初戦で3点差をつけていたチェルシーが、10代の戦力も積極起用した欧州の一夜には、若い力が輝いた。その中には、トップ下で先発した16歳のレジー・ウォルシュら、勝者のアカデミー出身者だけではなく、敗者のスタメン最年少者も含まれる。
小杉は、ホームでの第1レグ(1-4)で、対面のノニ・マドゥエケに苦戦した。23歳のウインガーは、その突破力とゴールへの積極性で、プレミアリーグのDF陣にも手を焼かせる。リターンマッチでは、故障者続出の影響もあって右SBでの先発。25歳のジェイドン・サンチョと対峙することになった。
マンチェスター・ユナイテッドからレンタル移籍中のウインガーとは、開始早々7分から個人対決のゴングが鳴る。4分後にはクロスを上げられたが、その3分後にはアウトサイドに追いやってクロスを阻止した。

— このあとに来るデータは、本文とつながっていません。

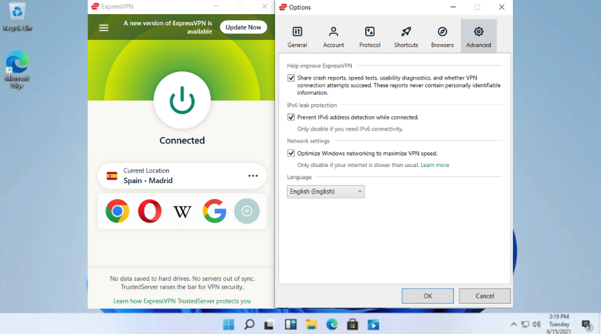Open location options with three dots
The width and height of the screenshot is (601, 334).
coord(253,176)
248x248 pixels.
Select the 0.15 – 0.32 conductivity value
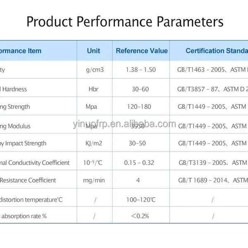(139, 163)
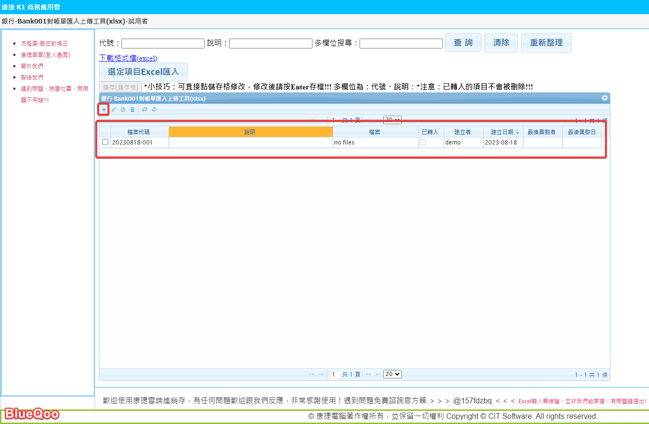This screenshot has width=649, height=424.
Task: Click the reload grid icon in toolbar
Action: coord(154,110)
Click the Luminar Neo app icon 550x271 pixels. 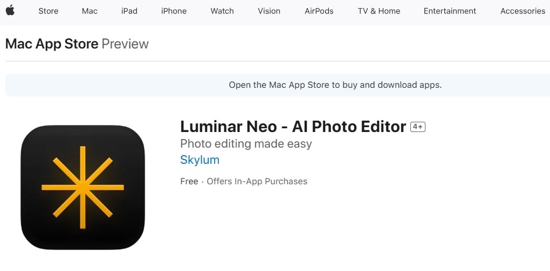pos(83,187)
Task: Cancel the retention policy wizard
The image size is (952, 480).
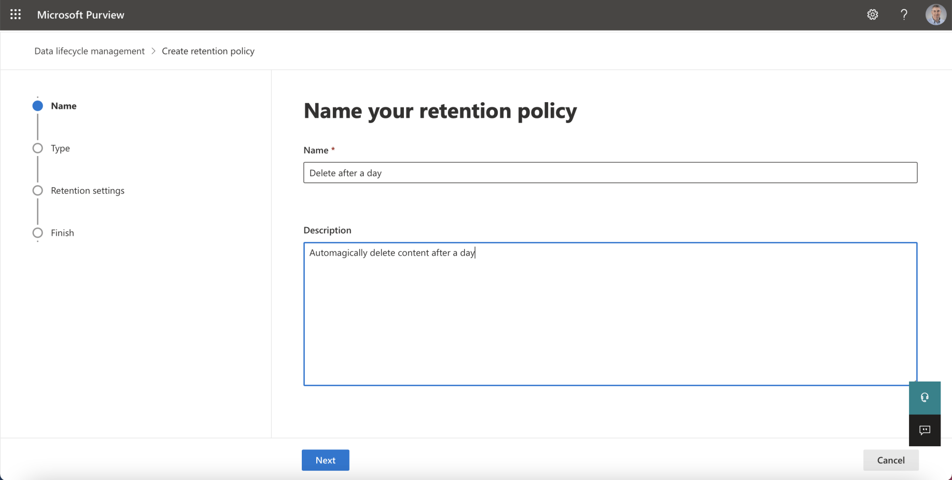Action: click(890, 460)
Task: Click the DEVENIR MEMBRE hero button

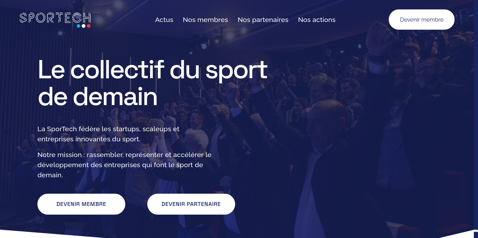Action: click(x=81, y=204)
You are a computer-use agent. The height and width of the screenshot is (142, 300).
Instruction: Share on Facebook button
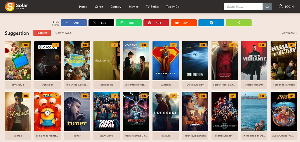coord(74,23)
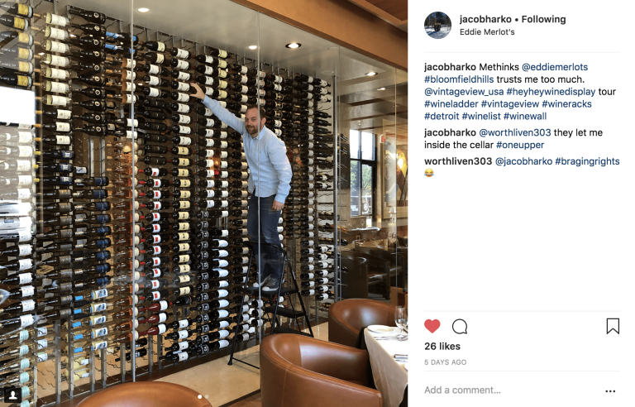Image resolution: width=635 pixels, height=407 pixels.
Task: Open the @vintageview_usa mention
Action: coord(464,92)
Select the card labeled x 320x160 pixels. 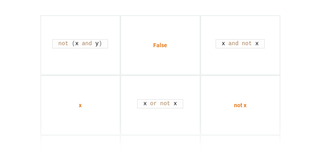[80, 105]
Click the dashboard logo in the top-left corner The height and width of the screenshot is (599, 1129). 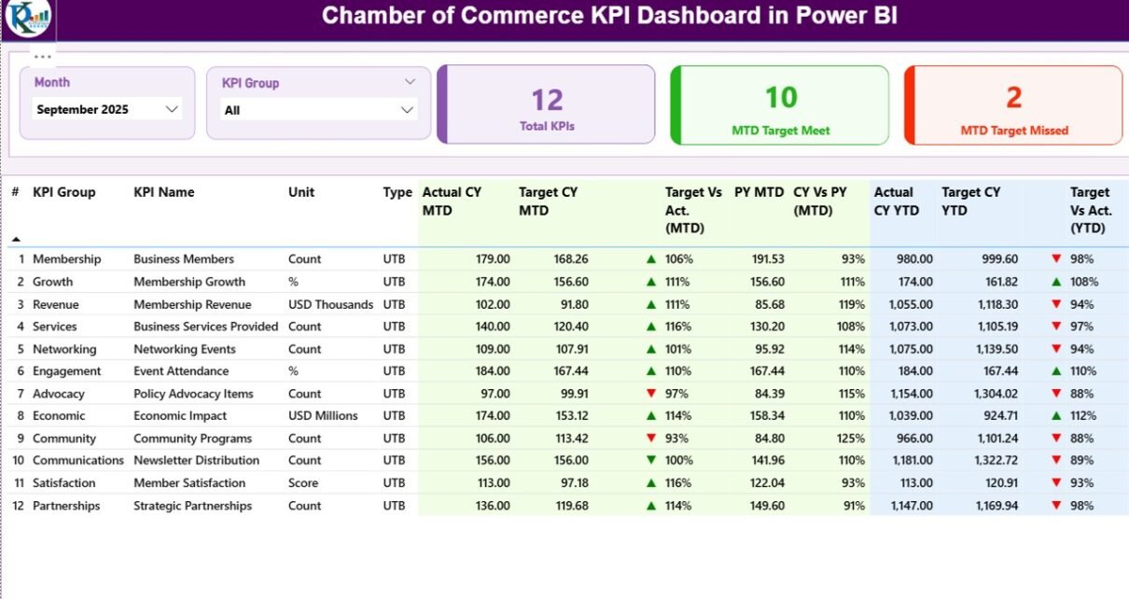click(28, 18)
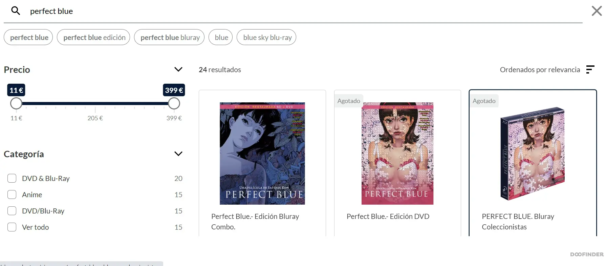Open the Perfect Blue Bluray Combo cover
Image resolution: width=606 pixels, height=266 pixels.
[262, 153]
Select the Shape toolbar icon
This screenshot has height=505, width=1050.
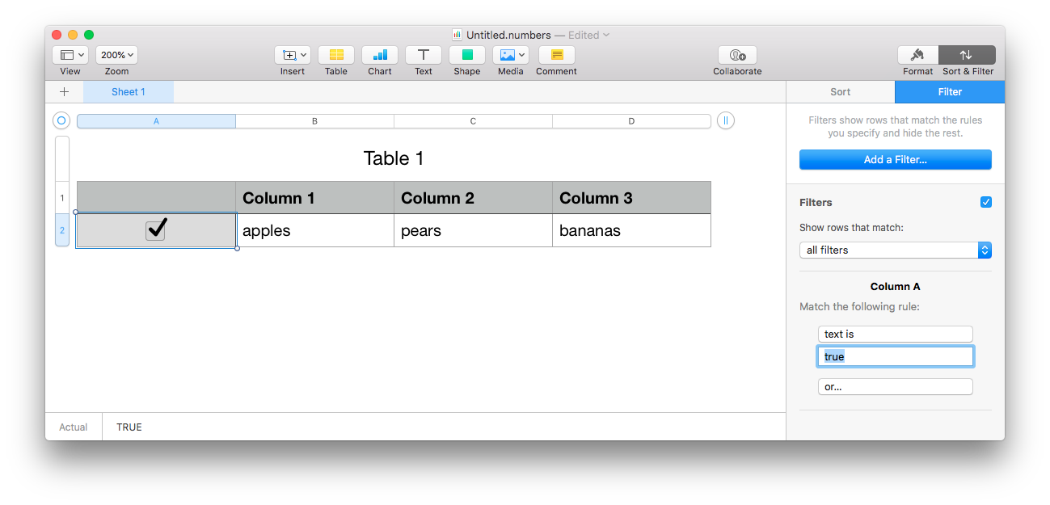point(467,55)
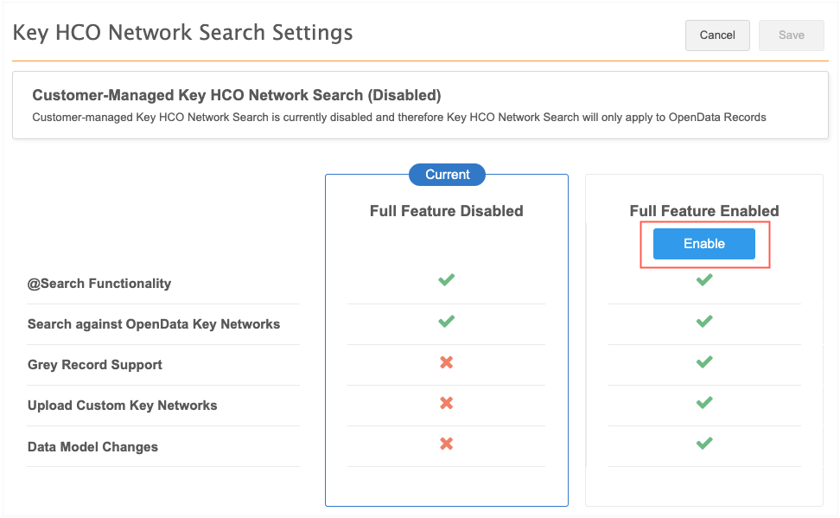Click OpenData Key Networks checkmark in Disabled column
Viewport: 840px width, 518px height.
point(446,322)
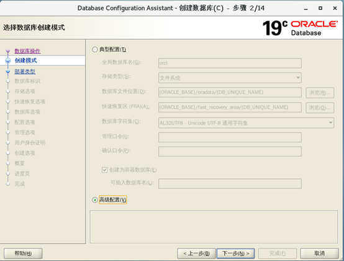Toggle the 创建为容器数据库 checkbox
344x261 pixels.
(105, 170)
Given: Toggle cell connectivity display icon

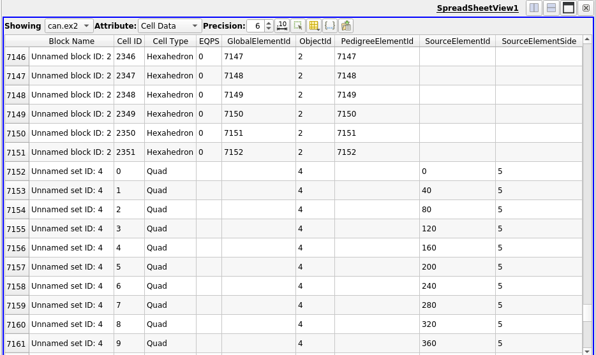Looking at the screenshot, I should 330,26.
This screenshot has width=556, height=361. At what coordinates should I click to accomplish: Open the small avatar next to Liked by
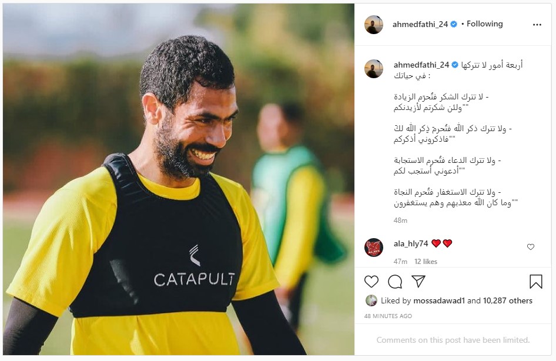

後半の相手は、ハーフタイム中の選手交代でチェルシー左サイドに回った、タイリーク・ジョージ。19歳同士の勝負では、ライン越しのボールやスルーパスに走り込まれて裏抜けを許しもしたが、最後のアクションでは、攻め上がった小杉がジョージのタックルをかわした。
本人は、サンチョとのマッチアップ感に触れた。
「距離を空けたら良いパスが出てきますし、カットインを切ったら縦に行かれるし、全て先手、先手、先手で行かれる。ワールドクラスの選手は、どんなに厳しい状況でも前を向きますし、強度も高い。裏抜けの位置だったり、全てにおいてサッカーIQが高いなと思いました。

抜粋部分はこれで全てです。